All standardized scores (T-scores) of EF and processing speed tasks were not associated with lnHF-HRV (all p’s > 0.05). However, DCCS T-Score was related to lnHF-HRV after controlling for all other measures of EF and processing speed, partial r (35) = -0.39, p < 0.05. Unlike T-scores, flexibility inefficiency (DCCS switch cost measured by reaction time differences) was positively correlated with lnHF-HRV, r(38) = 0.33, p < 0.05. When controlling for EF and processing speed, lnHF-HRV remained positively associated with DCCS switch cost, partial r (35) = 0.40, p < 0.05. Lastly, a RT-based measure of inhibition (difference in RT between incongruent and congruent flanker trials) was not significantly related to lnHF-HRV, indicating relationship between HRV and RT is specific to flexibility.

Conclusions:

Results confirm that standard scores (t-scores) of flexibility are only associated with HRV when accounting for working memory, inhibition and processing speed.
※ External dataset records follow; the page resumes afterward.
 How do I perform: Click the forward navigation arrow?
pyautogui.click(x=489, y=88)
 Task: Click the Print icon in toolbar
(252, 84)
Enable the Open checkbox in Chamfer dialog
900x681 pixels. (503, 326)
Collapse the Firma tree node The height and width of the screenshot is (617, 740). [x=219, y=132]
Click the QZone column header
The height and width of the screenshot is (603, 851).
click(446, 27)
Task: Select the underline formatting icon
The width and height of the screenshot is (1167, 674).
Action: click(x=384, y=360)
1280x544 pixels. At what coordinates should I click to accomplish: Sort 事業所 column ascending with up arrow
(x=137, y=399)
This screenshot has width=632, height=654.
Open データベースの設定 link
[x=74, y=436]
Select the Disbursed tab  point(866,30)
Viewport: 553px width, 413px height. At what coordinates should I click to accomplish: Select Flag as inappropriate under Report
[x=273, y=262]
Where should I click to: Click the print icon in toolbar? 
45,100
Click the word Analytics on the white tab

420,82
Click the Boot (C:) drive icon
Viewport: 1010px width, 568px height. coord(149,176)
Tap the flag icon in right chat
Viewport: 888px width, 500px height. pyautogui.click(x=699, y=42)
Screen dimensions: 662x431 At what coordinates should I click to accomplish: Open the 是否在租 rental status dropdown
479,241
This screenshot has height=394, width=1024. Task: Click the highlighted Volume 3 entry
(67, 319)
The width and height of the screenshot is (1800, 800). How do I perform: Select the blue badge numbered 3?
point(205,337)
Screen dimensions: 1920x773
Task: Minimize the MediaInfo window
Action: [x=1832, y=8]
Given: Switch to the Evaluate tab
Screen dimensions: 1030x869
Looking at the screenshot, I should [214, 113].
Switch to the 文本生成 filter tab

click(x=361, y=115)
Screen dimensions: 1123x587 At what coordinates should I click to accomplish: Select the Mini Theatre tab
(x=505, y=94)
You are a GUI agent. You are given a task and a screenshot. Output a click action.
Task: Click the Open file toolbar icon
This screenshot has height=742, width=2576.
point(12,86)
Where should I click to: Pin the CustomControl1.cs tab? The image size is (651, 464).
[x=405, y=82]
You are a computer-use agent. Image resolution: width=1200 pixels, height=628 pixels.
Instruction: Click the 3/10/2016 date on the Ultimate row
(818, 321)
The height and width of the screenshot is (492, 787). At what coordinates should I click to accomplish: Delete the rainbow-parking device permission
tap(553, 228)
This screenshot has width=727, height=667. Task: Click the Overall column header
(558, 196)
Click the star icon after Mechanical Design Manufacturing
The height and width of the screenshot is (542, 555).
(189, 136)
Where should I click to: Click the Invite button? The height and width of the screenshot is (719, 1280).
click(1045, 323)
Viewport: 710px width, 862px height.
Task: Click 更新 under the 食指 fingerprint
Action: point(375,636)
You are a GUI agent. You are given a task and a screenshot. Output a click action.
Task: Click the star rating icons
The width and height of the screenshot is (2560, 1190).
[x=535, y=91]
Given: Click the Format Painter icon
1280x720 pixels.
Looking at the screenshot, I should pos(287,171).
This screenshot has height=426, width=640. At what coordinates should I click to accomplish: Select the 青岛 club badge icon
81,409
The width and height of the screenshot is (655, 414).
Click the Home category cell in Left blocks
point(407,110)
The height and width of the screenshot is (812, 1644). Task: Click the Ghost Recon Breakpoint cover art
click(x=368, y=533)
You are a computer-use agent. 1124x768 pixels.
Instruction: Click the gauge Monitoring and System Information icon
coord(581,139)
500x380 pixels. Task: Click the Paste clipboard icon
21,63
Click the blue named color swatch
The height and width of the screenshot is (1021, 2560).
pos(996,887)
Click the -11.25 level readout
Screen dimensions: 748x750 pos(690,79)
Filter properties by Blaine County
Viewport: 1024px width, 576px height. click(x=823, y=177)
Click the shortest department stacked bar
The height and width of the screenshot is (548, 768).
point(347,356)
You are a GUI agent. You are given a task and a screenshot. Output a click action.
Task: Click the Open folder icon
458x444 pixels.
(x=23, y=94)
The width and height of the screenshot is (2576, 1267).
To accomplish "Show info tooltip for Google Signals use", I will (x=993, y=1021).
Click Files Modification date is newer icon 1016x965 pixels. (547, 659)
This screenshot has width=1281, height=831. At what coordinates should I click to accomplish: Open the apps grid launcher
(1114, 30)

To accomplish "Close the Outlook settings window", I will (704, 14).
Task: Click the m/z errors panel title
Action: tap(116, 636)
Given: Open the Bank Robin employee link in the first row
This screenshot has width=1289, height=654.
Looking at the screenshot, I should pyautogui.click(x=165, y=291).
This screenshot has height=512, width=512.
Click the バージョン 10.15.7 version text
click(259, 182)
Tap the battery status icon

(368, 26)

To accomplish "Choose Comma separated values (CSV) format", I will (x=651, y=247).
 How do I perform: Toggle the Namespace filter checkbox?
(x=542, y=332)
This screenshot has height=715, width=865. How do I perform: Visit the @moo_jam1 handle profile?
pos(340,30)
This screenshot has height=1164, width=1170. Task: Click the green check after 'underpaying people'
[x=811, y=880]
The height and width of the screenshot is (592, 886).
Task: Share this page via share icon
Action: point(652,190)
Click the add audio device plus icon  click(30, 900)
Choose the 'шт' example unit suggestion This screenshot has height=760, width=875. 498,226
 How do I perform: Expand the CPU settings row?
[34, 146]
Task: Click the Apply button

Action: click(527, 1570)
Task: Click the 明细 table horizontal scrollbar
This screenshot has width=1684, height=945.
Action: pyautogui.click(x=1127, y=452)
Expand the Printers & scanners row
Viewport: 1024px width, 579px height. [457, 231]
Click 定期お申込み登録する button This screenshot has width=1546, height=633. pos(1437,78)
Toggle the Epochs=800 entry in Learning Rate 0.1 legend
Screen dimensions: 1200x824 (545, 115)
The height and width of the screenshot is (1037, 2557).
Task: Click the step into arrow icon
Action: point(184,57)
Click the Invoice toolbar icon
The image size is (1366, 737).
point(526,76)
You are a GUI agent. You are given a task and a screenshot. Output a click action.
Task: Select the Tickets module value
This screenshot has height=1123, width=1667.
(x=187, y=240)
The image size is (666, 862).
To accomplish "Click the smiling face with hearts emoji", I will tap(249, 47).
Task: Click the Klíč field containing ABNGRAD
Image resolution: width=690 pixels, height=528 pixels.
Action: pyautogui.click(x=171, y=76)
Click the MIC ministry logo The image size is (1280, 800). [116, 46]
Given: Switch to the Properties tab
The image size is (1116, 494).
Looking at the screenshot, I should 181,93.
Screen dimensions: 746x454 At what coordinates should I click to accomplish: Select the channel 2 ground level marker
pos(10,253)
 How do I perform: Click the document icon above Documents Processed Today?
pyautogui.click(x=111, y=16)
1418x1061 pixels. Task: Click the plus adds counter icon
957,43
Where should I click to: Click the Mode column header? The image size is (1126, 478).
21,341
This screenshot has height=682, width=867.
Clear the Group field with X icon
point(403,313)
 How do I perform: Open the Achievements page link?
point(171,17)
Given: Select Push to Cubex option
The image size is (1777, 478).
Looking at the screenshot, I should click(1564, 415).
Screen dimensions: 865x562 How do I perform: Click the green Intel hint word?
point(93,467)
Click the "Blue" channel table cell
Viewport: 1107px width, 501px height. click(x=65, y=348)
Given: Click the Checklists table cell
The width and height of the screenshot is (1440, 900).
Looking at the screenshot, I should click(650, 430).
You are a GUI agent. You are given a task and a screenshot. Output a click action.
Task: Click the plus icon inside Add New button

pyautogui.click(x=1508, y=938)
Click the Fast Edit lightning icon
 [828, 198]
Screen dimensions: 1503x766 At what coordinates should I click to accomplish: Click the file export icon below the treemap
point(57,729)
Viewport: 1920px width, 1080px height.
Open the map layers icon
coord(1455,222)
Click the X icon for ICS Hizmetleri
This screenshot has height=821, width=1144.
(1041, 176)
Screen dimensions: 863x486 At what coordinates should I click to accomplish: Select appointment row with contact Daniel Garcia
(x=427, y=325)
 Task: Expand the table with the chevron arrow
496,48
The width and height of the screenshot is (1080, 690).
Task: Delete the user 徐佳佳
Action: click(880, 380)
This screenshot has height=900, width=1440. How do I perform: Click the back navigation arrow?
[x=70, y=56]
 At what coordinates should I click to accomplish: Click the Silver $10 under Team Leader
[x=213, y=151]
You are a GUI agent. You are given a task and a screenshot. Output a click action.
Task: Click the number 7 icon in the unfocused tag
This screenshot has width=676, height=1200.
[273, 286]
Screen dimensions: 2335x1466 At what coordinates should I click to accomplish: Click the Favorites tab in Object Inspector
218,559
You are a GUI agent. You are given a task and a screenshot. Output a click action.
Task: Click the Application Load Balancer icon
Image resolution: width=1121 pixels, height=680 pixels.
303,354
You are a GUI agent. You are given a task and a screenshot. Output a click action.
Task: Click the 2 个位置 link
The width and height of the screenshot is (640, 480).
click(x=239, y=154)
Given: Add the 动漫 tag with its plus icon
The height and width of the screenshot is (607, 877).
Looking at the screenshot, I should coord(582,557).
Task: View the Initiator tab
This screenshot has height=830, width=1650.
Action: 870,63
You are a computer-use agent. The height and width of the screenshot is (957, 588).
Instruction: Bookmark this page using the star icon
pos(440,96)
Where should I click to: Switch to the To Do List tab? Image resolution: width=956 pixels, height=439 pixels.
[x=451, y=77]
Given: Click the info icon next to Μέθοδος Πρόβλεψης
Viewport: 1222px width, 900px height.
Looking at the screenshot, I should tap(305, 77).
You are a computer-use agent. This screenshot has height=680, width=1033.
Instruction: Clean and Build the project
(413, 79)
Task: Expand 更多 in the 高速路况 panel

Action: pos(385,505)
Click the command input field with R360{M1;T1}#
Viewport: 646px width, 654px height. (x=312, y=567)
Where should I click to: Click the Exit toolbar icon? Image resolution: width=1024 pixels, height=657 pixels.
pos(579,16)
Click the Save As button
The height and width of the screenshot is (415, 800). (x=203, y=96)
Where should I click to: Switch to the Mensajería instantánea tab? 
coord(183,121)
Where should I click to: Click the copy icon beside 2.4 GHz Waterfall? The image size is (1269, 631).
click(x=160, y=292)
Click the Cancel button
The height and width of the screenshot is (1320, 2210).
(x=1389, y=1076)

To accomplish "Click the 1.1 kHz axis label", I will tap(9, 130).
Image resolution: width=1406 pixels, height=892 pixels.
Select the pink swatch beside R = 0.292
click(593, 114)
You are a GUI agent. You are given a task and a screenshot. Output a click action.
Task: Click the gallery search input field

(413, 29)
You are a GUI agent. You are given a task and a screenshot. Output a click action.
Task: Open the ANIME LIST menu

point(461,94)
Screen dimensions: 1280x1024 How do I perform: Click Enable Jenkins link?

However, flexibility inefficiency (RT switch cost) is robustly associated with HRV, such that lower HRV (i.e., less parasympathetic control) is associated with more efficient task switching. These findings are in line with previous studies using more complex tasks of flexibility, which show that higher levels of sympathetic arousal may be beneficial for efficient executive control. Results contribute to the growing literature that the relationship between autonomic nervous system activity and cognitive flexibility, which share similar neural networks described by the neurovisceral integration model (Thayer et al. 2009) is complex. Additionally, when examining cognitive function in relation to HRV, tasks of flexibility may be uniquely related to autonomic function. Future directions and implications for patient populations presenting with aberrant autonomic nervous system activity and executive dysfunction (e.g., mood disorders, dementias) will be discussed.